すっかり俺よりも高くなった彼女の視線を見上げて、なんでもない顔をした。これは当たり前のことだからだ。カナには帰る場所がある。俺にはもうないけれど。
***
「そろそろ、宿屋の部屋は別にした方がいいんじゃないか?」
ぽりぽりと頭の後ろをひっかいて提案されたレグルスの言葉に、私は幾度か瞬いた。「なんで?」 首をかしげてみると、レグルスはううん、と唸って、「なんでって、なあ。うん、なんでってなあ……」 なんつーか、なあ、とひどく言いづらそうに眉を寄せて、ついでに顔をそむけている。

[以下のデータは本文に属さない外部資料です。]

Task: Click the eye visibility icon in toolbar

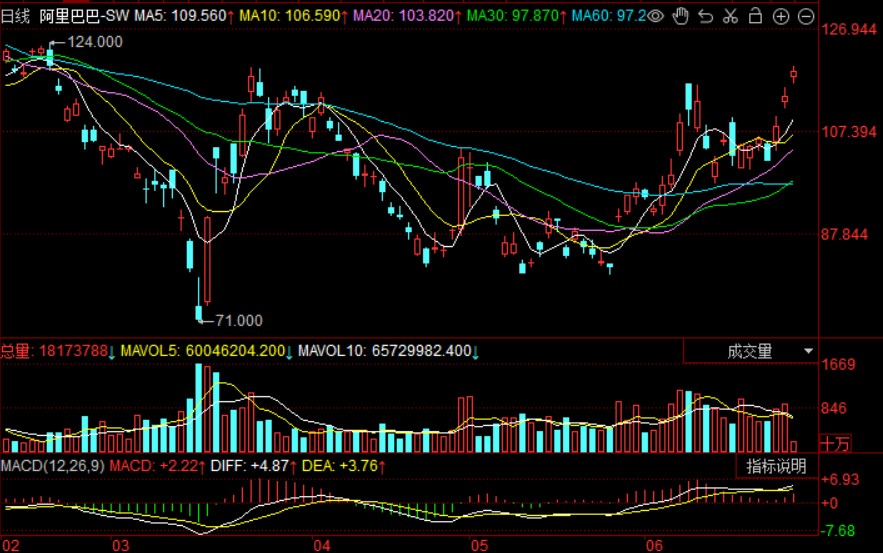Action: 657,16
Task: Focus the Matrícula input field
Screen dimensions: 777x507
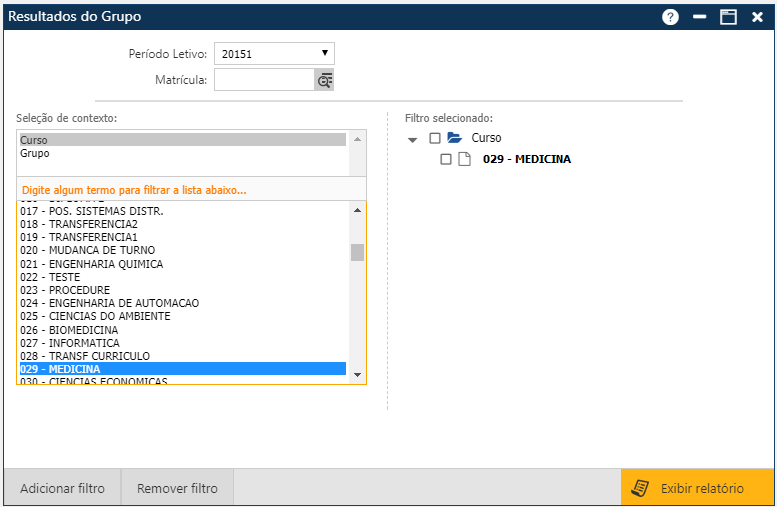Action: [x=264, y=80]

「いや、一つでいいでしょ。お金が勿体ないし。ずっとそうしてたじゃん」
「そうなんだけどな。そうなんだけどなあー……」
端切れが悪い。
もちろん旅と言えば野宿が基本だけれど、街を経由するときは宿屋に泊まることだって多い。気候がいい南の地域だったならまだしも、北に行くにつれて、その頻度も上がってきた頃だ。路銀稼ぎの口上もうまくなってきたおかげか、収入も安定してきたという理由もある。

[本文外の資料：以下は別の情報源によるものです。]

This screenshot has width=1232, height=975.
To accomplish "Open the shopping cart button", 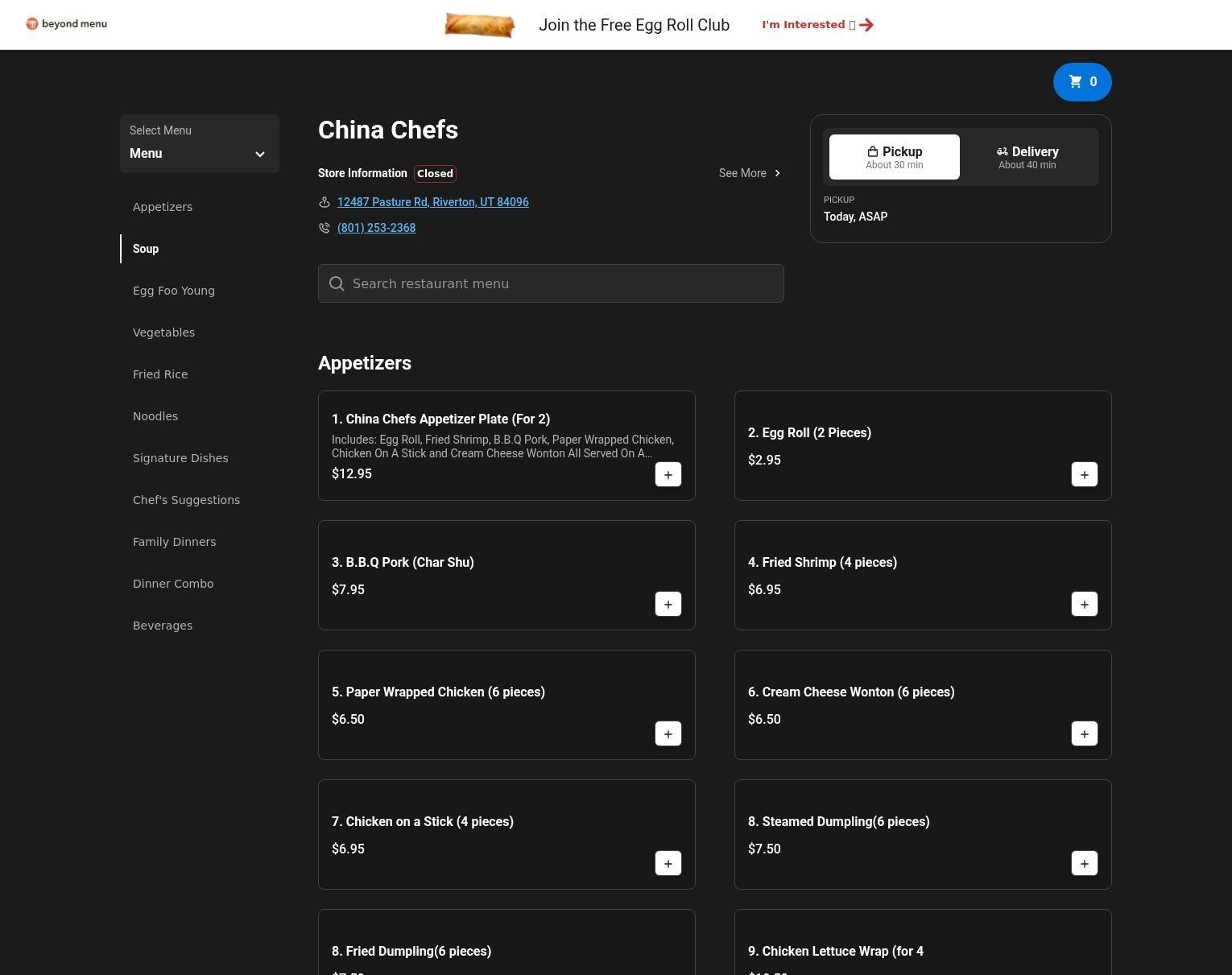I will click(1081, 82).
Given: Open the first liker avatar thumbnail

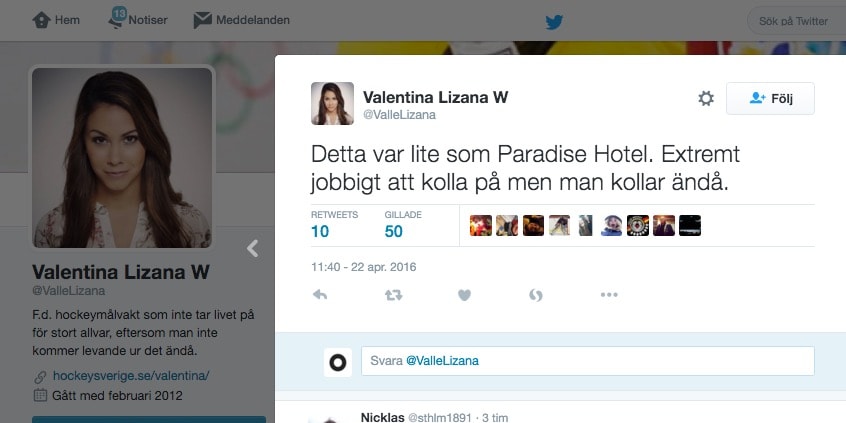Looking at the screenshot, I should point(481,226).
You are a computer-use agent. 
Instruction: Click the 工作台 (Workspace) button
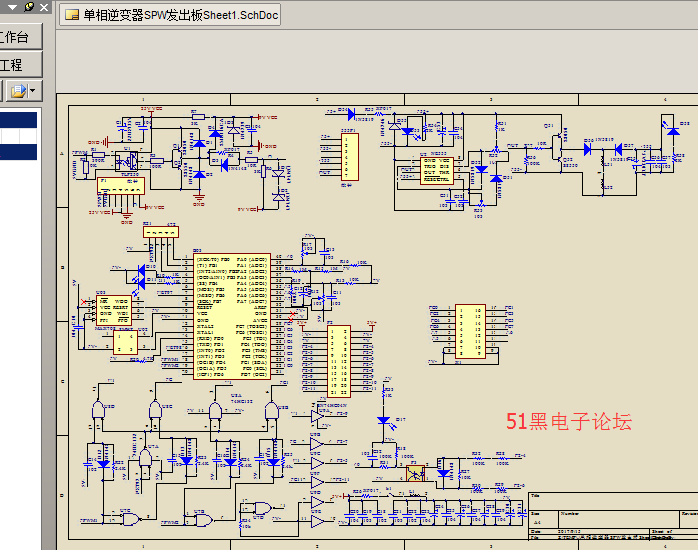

散財はできないけれど、これは必要な出費でもある。神殿までの行き道はなんとなくわかるけれど、その道程まではわからない。情報収集の一貫にもなるのだ。とは言え、やっぱり無駄遣いはできないからいつも同じ部屋を一つとるのが当たり前だったので、こんなことを彼が言うのは初めてだ。
「二部屋にしよう。な、金はあるだろ?」
「別に余裕がないわけじゃないけど……」
とは言え、資金が潤沢であるとも言えない。いややっぱり、でもしかし、と二人で一緒に揉めていると、受付のお姉さんが「どっちになさいます?」 重ための口調を見たところ、さっさと決めろという意味合いだ。
「あ、一つでいいです、一つで」
なので慌てて当初の目的通りの数を伝えて鍵をもらうと、部屋に入ってみるとレグルスはため息をついて、一つしか無いベッドの端に座っている。「なんつうかさあ。お前もいい年なんだから、そろそろさあ」 最近言うことがめっきりおじいちゃんからおじさんみたいになってきたような気もする。
その日、同じベッドの中で眠りながら、相変わらずレグルスはぶつくさと文句を言っていた。おじいちゃん、うるさいですよと文句を言うと、うるせえよ、と寝言のように呟いていた。